* Task 1 *
Please decide whether each statement below agrees with the abstract on exercise and myocardial infarction in mice. Answer yes or no for (a), (b) and (c), and quote the deciding words of the text.
(a) The mice in the study were male C57BL/6.
(b) Training lasted six weeks.
(c) Aerobic exercise had the strongest effect on the SESN2/AMPK/PGC-1α pathway.
* Task 2 *
Answer these questions from the abstract on exercise and myocardial infarction in mice, one line each:
(a) According to the objectives, what does myocardial infarction induce in the brain?
(b) Which brain areas were separated for staining?
(c) By what method was activation of the SESN2/AMPK/PGC-1α signaling pathway detected?

* Given passage *

■ ■ ■ ■ ■ ■ ■

Resistance exercise alleviates the prefrontal lobe injury and dysfunction by activating SESN2/AMPK/PGC-1α signaling pathway and inhibiting oxidative stress and inflammation in mice with myocardial infarction.

OBJECTIVES: Myocardial infarction (MI) induces inflammatory response and oxidative stress in the brain, which would be one of the causes of cardiac dysfunction. Exercise training is viewed as a feasible strategy to improve cardiac function of the infarcted heart. The aim of this study was to investigate whether exercise training could alleviate MI-induced prefrontal lobe injury via activating Sestrin2 (SESN2) signaling and inhibiting oxidative stress and inflammation. METHODS: Male C57BL/6 mice were divided into five groups: control group (CON), aerobic exercise group (AE), resistance exercise group (RE), whole-body vibration group (WBV) and electrical stimulation group (ES); and three groups: sham-operated group (S), sedentary MI group (MI) and MI with resistance exercise group (MRE). After four weeks of training, sensorimotor function, spatial learning, long-term and spatial memory, and cardiac function were detected. Then, mice were euthanized, and the prefrontal areas were separated for HE, Nissl, SESN2, microtubule-associated protein 2 (MAP2), neuron-specific nucleoprotein (NeuN), and TUNEL staining. Activation of SESN2/adenosine monophosphate-activated protein kinase (AMPK)/peroxisome proliferator activated receptor γ coactivator-1α (PGC-1α) signaling pathway and expression of proteins related to oxidative stress, inflammation and apoptosis in the prefrontal lobe were detected by western blotting. RESULTS: Different types of exercise training all activated the SESN2/AMPK/PGC-1α signaling pathway, and the effect of RE is the best. RE improved sensorimotor, learning, and memory impairments, increased the expressions of antioxidant, anti-inflammatory and anti-apoptotic proteins, reduced oxidative stress, inflammation and apoptosis, ultimately alleviated the prefrontal lobe injury and dysfunction in mice with MI. CONCLUSION: RE alleviates MI-indued prefrontal lobe injury and dysfunction by inhibiting the levels of oxidative stress, inflammation and apoptosis, partially via activating SESN2/AMPK/PGC-1α signaling pathway.

■ ■ ■ ■ ■ ■ ■

* Available data *
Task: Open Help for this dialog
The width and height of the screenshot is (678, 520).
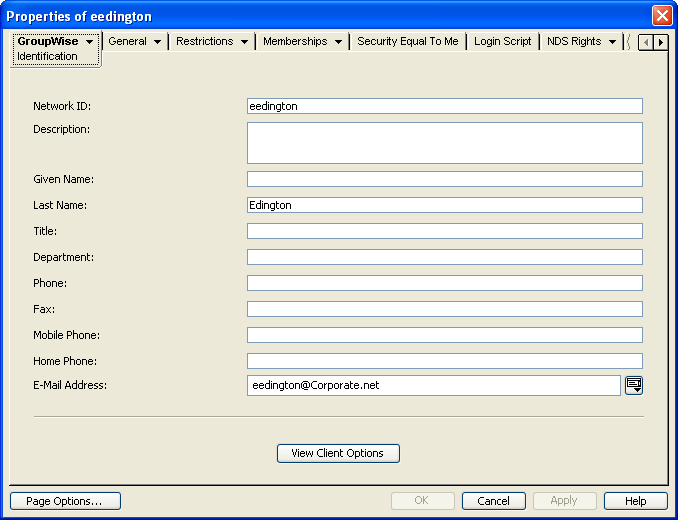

■ ■ ■ ■ ■ ■ ■

* Written solution 1 *
(a) Yes: "Male C57BL/6 mice were divided into five groups"
(b) No: "After four weeks of training"
(c) No: "the effect of RE is the best"

* Written solution 2 *
(a) Inflammatory response and oxidative stress
(b) The prefrontal areas
(c) Western blotting